The global prevalence of autoimmune conditions is rising (6). Therefore, it is important to assess their impact on cancer incidence. We comprehensively evaluated associations between autoimmune conditions and gastric cancer among elderly adults in the United States. We further explored associations of autoimmune conditions with PA, which we hypothesize may mediate associations between some conditions and gastric cancer.
MATERIALS AND METHODS
In a population-based case-control study using the Surveillance Epidemiology and End Results (SEER)-Medicare linked database (7), we identified gastric cancer cases with a first cancer diagnosis during 1992-2015. A total of 200,000 cancer-free controls were selected from the 5% random sample of Medicare beneficiaries included in SEER-Medicare, frequency-matched to cases by calendar year of selection, age category (66-69, 70-74, 75-79, 80-84, 85-99 years), sex and race (non-Hispanic White, non-Hispanic Black, other/unknown). We identified autoimmune conditions using Medicare claims, requiring documentation of autoimmune conditions in one hospital claim or two provider or outpatient claims at least 30 days apart. We evaluated 47 different autoimmune conditions but the results for 11 conditions with ≤10 affected cases are not presented (Supplementary Table 1).
Odds ratios (ORs) and 95% confidence intervals (CIs) were estimated using unconditional logistic regression (7), adjusting for matching variables, average number of physician visits per year, zip code-based median income, smoking, and alcohol abuse (Supplementary Table 2). We used a Bonferroni correction to determine statistical significance (p-value cutoff 0.05/47=0.001). Significant associations were assessed for heterogeneity by sex. We conducted exploratory analyses for anatomical subsites, for which p<0.05 was considered significant (nominal significance). Furthermore, we assessed the association of conditions with PA among controls. See the Supplementary Methods for additional details.
RESULTS
The study included 39,125 gastric cancer cases and 200,000 cancer-free controls (Supplementary Table 3). Having any autoimmune conditions was positively associated with gastric cancer (OR 1.16, 95%CI 1.13-1.20). Six autoimmune conditions were nominally associated with increased risk of gastric cancer: PA, membranous nephropathy, primary biliary cirrhosis, pure red cell aplasia (PRCA), primary sclerosing cholangitis, and Graves’ disease (OR range 1.28-1.93, Figure 1). Two were associated with reduced gastric cancer risk: Takayasu arteritis and celiac disease (ORs 0.58-0.73). After Bonferroni correction, only PA and PRCA remained significant. The association between PRCA and gastric cancer was similar after additional adjustments for PA (Supplementary Table 4).

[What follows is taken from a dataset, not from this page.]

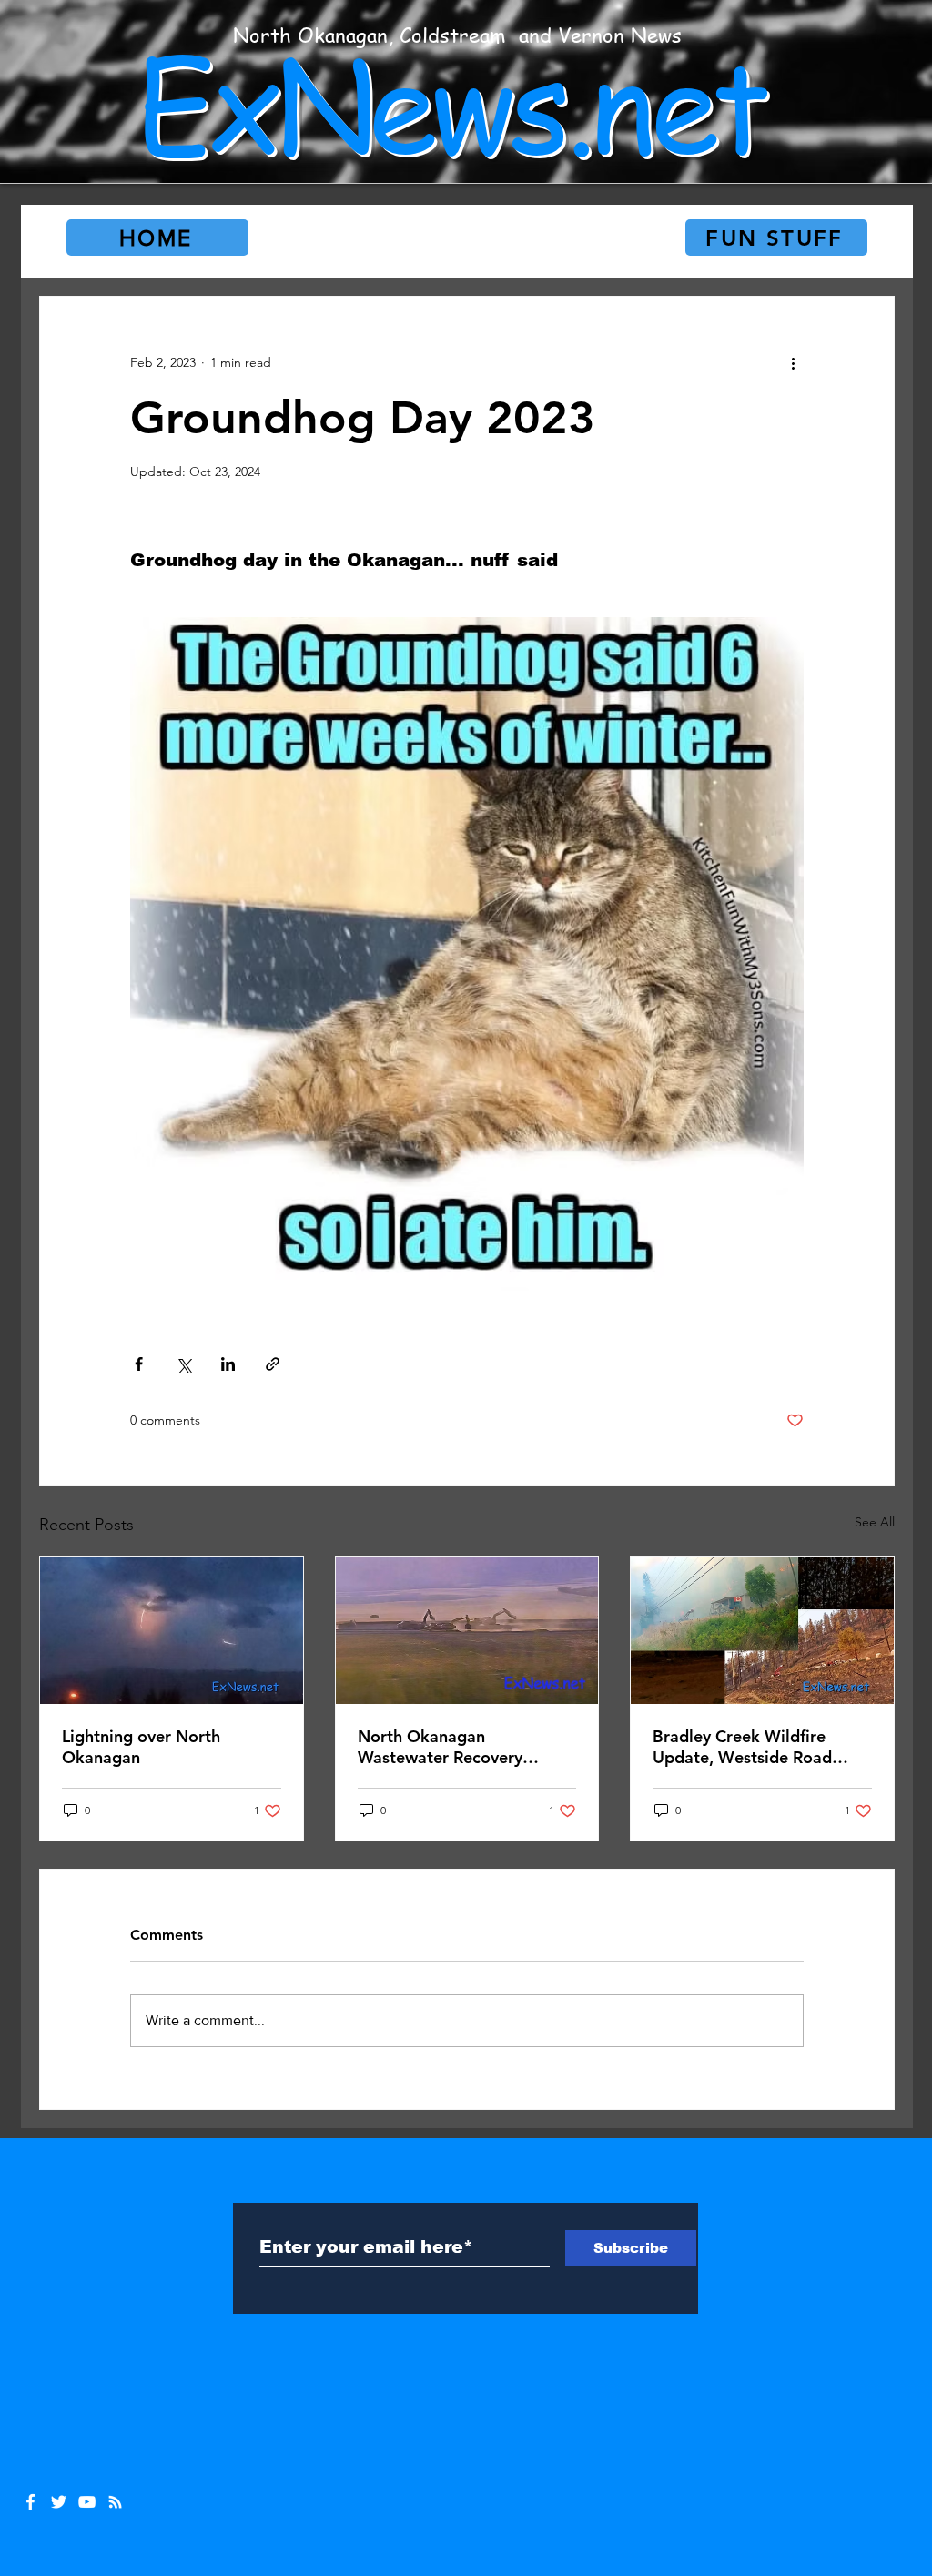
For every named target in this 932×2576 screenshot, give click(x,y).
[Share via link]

Figure 1. Association of autoimmune conditions with gastric cancer.
Odds ratios are adjusted for age, sex, race/ethnicity, calendar year of cancer diagnosis/control selection, average number of physician visits per year, zip code median income, smoking, and alcohol abuse. Asterisk (*) indicates association is significant at the Bonferroni p-value threshold.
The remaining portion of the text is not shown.